• _What needs to be done_
Copy the records below word for word, beginning at the line that contains "Locate an element on the screen. The" and continuing through the last line of the records.

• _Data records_
□ □ □ □ □ □ □

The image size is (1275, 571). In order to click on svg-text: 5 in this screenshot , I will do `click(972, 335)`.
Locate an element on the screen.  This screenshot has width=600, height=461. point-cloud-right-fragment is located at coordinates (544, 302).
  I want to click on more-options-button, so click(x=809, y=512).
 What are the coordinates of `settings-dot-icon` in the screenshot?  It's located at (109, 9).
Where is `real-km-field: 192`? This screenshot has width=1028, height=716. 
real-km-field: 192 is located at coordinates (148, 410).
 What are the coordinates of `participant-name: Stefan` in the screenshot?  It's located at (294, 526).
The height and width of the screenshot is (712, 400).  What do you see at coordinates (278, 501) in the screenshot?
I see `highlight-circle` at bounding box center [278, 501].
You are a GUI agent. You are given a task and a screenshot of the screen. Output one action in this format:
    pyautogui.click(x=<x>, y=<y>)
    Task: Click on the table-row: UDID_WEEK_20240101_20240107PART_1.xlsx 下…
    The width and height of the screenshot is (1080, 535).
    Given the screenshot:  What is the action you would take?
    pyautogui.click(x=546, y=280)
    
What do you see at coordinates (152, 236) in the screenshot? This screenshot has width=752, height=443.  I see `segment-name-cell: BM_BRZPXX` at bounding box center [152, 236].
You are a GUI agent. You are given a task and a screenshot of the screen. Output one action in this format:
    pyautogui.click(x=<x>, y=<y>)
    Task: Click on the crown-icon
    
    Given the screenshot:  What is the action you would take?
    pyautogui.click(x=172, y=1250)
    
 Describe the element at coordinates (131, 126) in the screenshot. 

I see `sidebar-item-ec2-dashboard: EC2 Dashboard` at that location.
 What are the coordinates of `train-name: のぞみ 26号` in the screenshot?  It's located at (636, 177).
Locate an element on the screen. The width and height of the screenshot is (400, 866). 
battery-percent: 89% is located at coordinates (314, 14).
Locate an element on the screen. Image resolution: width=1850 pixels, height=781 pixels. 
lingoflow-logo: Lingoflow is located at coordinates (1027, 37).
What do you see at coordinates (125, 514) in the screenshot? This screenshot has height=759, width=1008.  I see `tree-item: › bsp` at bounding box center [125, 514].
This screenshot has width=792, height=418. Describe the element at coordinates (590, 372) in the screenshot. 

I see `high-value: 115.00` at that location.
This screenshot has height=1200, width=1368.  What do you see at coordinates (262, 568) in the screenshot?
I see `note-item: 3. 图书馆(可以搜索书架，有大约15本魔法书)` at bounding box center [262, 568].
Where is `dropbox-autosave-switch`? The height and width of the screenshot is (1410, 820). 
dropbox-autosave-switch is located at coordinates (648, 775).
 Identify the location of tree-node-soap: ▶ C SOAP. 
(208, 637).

□ □ □ □ □ □ □

• _Answer to the exercise_
Locate an element on the screen. The width and height of the screenshot is (400, 866). 
battery-percent: 89% is located at coordinates (314, 14).
Locate an element on the screen. Image resolution: width=1850 pixels, height=781 pixels. 
lingoflow-logo: Lingoflow is located at coordinates (1027, 37).
What do you see at coordinates (125, 514) in the screenshot? This screenshot has height=759, width=1008.  I see `tree-item: › bsp` at bounding box center [125, 514].
This screenshot has width=792, height=418. Describe the element at coordinates (590, 372) in the screenshot. 

I see `high-value: 115.00` at that location.
This screenshot has height=1200, width=1368.  What do you see at coordinates (262, 568) in the screenshot?
I see `note-item: 3. 图书馆(可以搜索书架，有大约15本魔法书)` at bounding box center [262, 568].
Where is `dropbox-autosave-switch`? The height and width of the screenshot is (1410, 820). 
dropbox-autosave-switch is located at coordinates (648, 775).
 Identify the location of tree-node-soap: ▶ C SOAP. 
(208, 637).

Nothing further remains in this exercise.